*** Task data ***

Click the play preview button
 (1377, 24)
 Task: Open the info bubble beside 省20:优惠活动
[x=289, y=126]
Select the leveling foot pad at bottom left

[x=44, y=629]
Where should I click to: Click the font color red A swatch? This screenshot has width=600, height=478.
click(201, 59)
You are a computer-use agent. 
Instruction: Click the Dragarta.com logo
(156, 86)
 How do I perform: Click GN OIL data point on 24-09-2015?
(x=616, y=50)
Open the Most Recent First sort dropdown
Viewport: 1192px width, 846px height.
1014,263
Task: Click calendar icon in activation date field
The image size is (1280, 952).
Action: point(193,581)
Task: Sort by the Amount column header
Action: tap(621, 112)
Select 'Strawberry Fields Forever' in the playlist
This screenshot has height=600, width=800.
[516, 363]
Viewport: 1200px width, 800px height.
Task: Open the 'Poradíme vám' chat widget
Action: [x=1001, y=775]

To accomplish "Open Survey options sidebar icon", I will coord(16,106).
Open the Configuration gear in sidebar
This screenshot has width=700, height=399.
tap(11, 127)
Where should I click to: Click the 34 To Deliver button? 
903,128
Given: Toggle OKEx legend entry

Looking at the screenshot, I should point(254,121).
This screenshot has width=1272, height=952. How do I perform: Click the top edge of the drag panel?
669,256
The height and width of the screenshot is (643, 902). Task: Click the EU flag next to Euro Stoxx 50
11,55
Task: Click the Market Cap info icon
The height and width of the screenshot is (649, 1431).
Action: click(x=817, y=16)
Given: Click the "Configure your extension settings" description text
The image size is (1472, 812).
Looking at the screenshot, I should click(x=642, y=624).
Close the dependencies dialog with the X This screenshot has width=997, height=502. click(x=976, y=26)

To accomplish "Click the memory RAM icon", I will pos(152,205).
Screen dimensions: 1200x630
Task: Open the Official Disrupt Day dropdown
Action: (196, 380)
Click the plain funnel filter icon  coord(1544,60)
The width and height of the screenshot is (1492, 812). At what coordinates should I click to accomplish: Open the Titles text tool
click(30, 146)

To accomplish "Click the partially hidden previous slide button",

*** End of Task data ***

Could you return all of the entries exactly as they stand?

## Answer to this problem
Click the play preview button
 (1377, 24)
 Task: Open the info bubble beside 省20:优惠活动
[x=289, y=126]
Select the leveling foot pad at bottom left

[x=44, y=629]
Where should I click to: Click the font color red A swatch? This screenshot has width=600, height=478.
click(201, 59)
You are a computer-use agent. 
Instruction: Click the Dragarta.com logo
(156, 86)
 How do I perform: Click GN OIL data point on 24-09-2015?
(x=616, y=50)
Open the Most Recent First sort dropdown
Viewport: 1192px width, 846px height.
1014,263
Task: Click calendar icon in activation date field
The image size is (1280, 952).
Action: point(193,581)
Task: Sort by the Amount column header
Action: tap(621, 112)
Select 'Strawberry Fields Forever' in the playlist
This screenshot has height=600, width=800.
[516, 363]
Viewport: 1200px width, 800px height.
Task: Open the 'Poradíme vám' chat widget
Action: [x=1001, y=775]

To accomplish "Open Survey options sidebar icon", I will coord(16,106).
Open the Configuration gear in sidebar
This screenshot has width=700, height=399.
tap(11, 127)
Where should I click to: Click the 34 To Deliver button? 
903,128
Given: Toggle OKEx legend entry

Looking at the screenshot, I should point(254,121).
This screenshot has width=1272, height=952. How do I perform: Click the top edge of the drag panel?
669,256
The height and width of the screenshot is (643, 902). Task: Click the EU flag next to Euro Stoxx 50
11,55
Task: Click the Market Cap info icon
The height and width of the screenshot is (649, 1431).
Action: click(x=817, y=16)
Given: Click the "Configure your extension settings" description text
The image size is (1472, 812).
Looking at the screenshot, I should click(x=642, y=624).
Close the dependencies dialog with the X This screenshot has width=997, height=502. click(x=976, y=26)

To accomplish "Click the memory RAM icon", I will pos(152,205).
Screen dimensions: 1200x630
Task: Open the Official Disrupt Day dropdown
Action: (196, 380)
Click the plain funnel filter icon  coord(1544,60)
The width and height of the screenshot is (1492, 812). At what coordinates should I click to accomplish: Open the Titles text tool
click(30, 146)

To accomplish "Click the partially hidden previous slide button",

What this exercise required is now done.